Storage: The generated vectors are stored in a new VECTOR column type in your SQL Server database. This allows you to keep the embeddings alongside the original data they represent, eliminating the need for a separate vector database.
Search: To find similar data points, you use the VECTOR_SEARCH function, which compares a query vector to the vectors in your table. Instead of a linear scan of every vector in the table, which would be computationally expensive for large datasets, SQL Server uses an efficient indexing method to quickly find the most similar vectors. This is where the DiskANN algorithm comes into play.
The Role of DiskANN and Vector Indexes
For large datasets, an exact nearest neighbor (ENN) search, which calculates the distance to every vector, is not feasible. This is where approximate nearest neighbor (ANN) search algorithms are essential. SQL Server 2025 leverages DiskANN, a specialized ANN algorithm developed by Microsoft.

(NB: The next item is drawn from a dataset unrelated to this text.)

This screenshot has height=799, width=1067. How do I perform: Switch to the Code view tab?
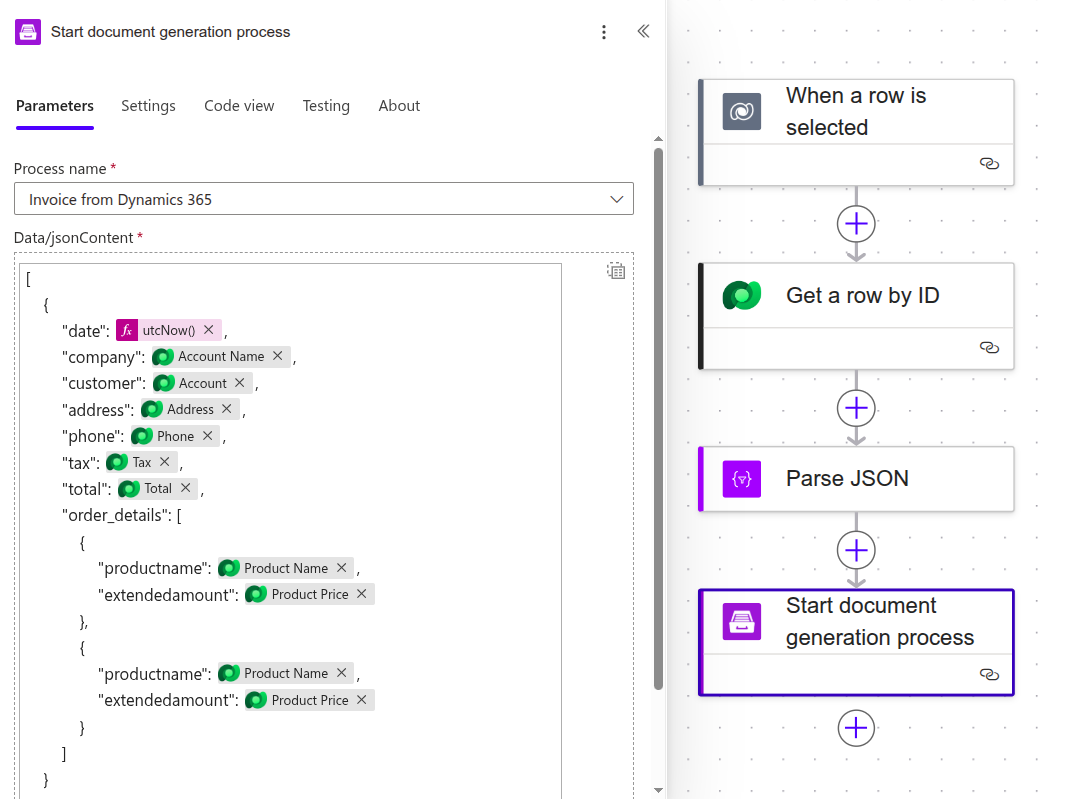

DiskANN is a graph-based vector indexing algorithm optimized for disk storage and memory efficiency. Instead of holding the entire index in memory, it’s designed to minimize random disk reads, making it highly effective for large-scale datasets that may not fit entirely in memory. It constructs a graph where each node represents a vector, and edges connect similar vectors.
Here’s how it works:
Index Creation: You create a vector index on your VECTOR column using the CREATE VECTOR INDEX statement. This process builds the DiskANN graph structure. It requires a CLUSTERED PRIMARY KEY on an integer column in the table.
Approximate Search: When you execute a VECTOR_SEARCH query, SQL Server’s query processor uses the DiskANN index to traverse the graph efficiently. It starts at a specific entry point and “walks” through the connected nodes, moving toward the vectors that are most similar to your query vector. This process quickly narrows down the search space, returning a set of approximate nearest neighbors with high accuracy. While this method isn’t guaranteed to find the absolute closest vectors (hence the “approximate”), it provides a high recall rate (typically above 95%) with a significant performance boost over an exact search.
This new capability allows for powerful use cases such as:
Semantic Search: Finding documents or products that are conceptually similar to a query, even if they don’t share any keywords.
Recommendation Engines: Identifying items that are similar to a user’s past purchases or viewed products.
Fraud Detection: Flagging new claims that exhibit patterns semantically similar to past fraudulent cases.
Conclusion
By integrating DiskANN, SQL Server 2025 makes advanced AI-powered search directly accessible within the database engine, allowing developers to build intelligent applications using familiar T-SQL syntax without relying on external services or complex, custom infrastructure.